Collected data
*****

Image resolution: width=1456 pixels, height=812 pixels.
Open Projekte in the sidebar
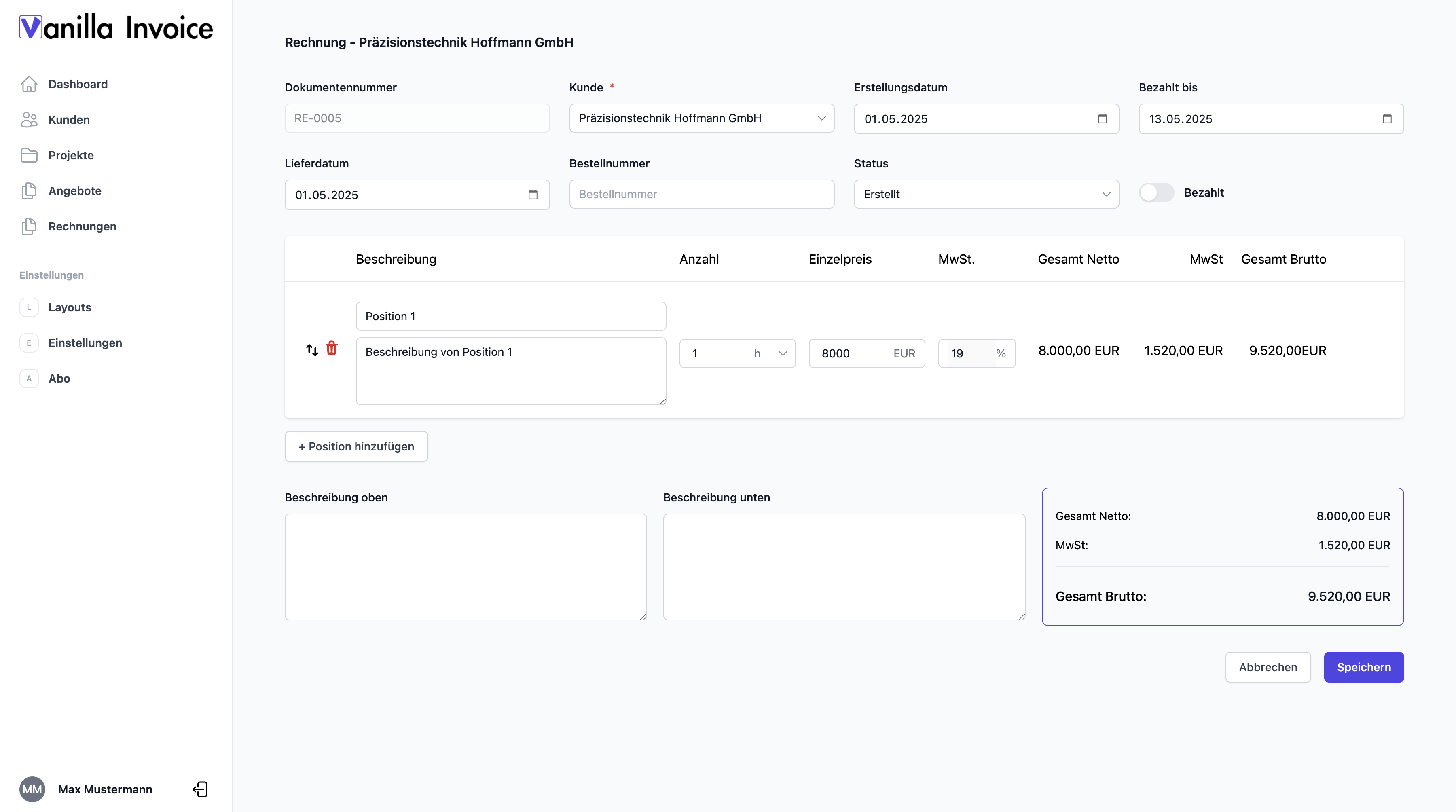pyautogui.click(x=71, y=155)
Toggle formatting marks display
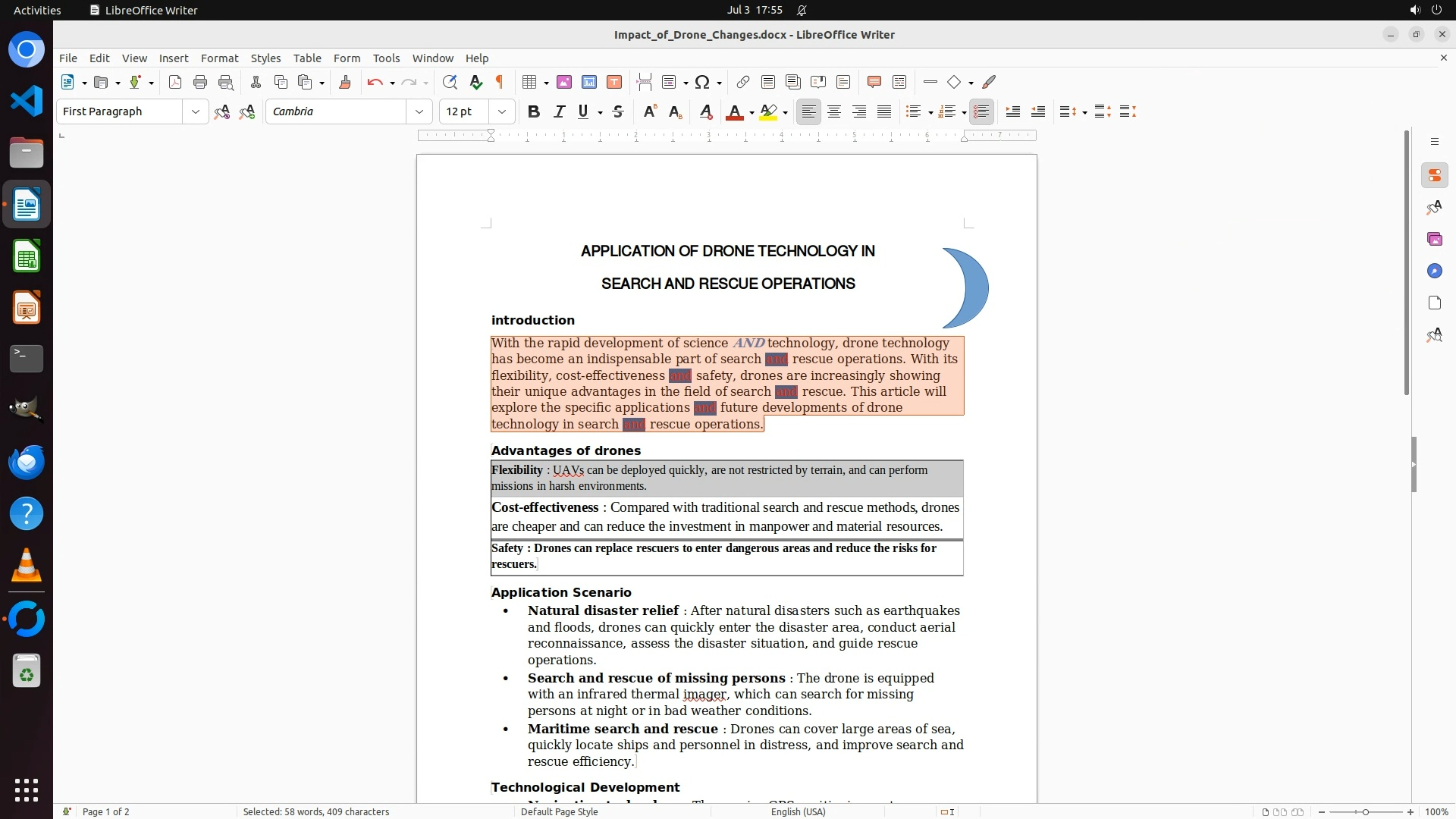 (500, 82)
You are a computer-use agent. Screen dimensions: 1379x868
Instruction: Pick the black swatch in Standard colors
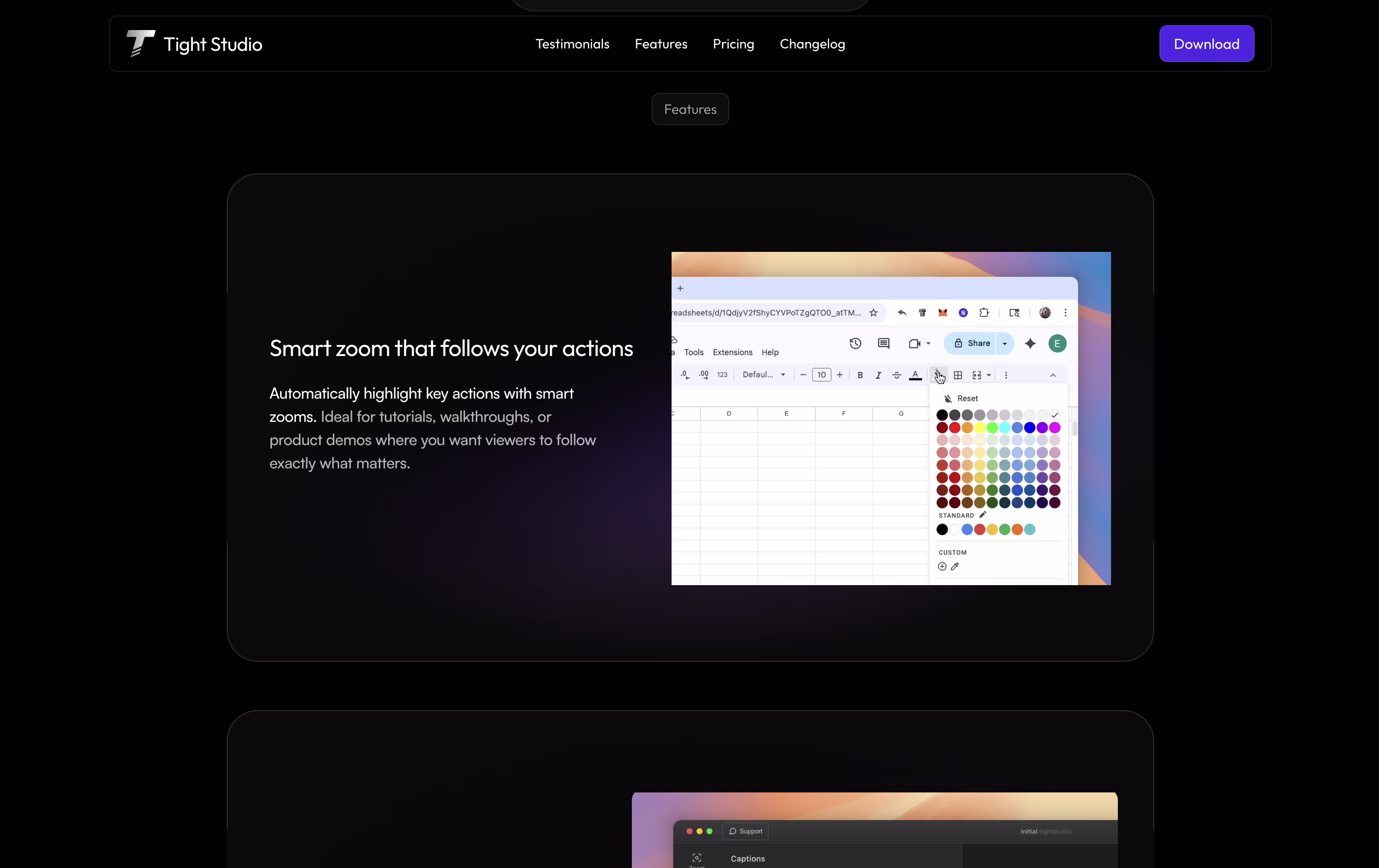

*****

EXERCISE REQUIREMENTS: Every line above goes into the copy unchanged; the pictures do not.

YOUR RESPONSE:
Image resolution: width=1456 pixels, height=812 pixels.
Open Projekte in the sidebar
pyautogui.click(x=71, y=155)
Toggle formatting marks display
 (500, 82)
You are a computer-use agent. Screen dimensions: 1379x868
Instruction: Pick the black swatch in Standard colors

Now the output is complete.